(Task directions):
In full and without changes, output the data.

━━━ Provided records

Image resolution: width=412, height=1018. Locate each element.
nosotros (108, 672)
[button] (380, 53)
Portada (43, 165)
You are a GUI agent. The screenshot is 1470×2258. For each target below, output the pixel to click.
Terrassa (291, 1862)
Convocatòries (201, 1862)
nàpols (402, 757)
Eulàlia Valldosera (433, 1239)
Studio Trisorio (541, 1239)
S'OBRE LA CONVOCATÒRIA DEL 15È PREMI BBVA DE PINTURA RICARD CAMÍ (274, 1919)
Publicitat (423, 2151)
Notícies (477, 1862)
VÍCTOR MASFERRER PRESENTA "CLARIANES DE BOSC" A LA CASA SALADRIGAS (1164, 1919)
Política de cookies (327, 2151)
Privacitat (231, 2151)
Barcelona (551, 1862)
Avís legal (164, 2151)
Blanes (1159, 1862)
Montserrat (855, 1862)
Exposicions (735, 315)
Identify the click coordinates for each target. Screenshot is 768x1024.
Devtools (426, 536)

━━━━━━

(Result of the task):
Image resolution: width=412, height=1018. Locate each element.
nosotros (108, 672)
[button] (380, 53)
Portada (43, 165)
You are a GUI agent. The screenshot is 1470×2258. For each target below, output the pixel to click.
Terrassa (291, 1862)
Convocatòries (201, 1862)
nàpols (402, 757)
Eulàlia Valldosera (433, 1239)
Studio Trisorio (541, 1239)
S'OBRE LA CONVOCATÒRIA DEL 15È PREMI BBVA DE PINTURA RICARD CAMÍ (274, 1919)
Publicitat (423, 2151)
Notícies (477, 1862)
VÍCTOR MASFERRER PRESENTA "CLARIANES DE BOSC" A LA CASA SALADRIGAS (1164, 1919)
Política de cookies (327, 2151)
Privacitat (231, 2151)
Barcelona (551, 1862)
Avís legal (164, 2151)
Blanes (1159, 1862)
Montserrat (855, 1862)
Exposicions (735, 315)
Identify the click coordinates for each target. Screenshot is 768x1024.
Devtools (426, 536)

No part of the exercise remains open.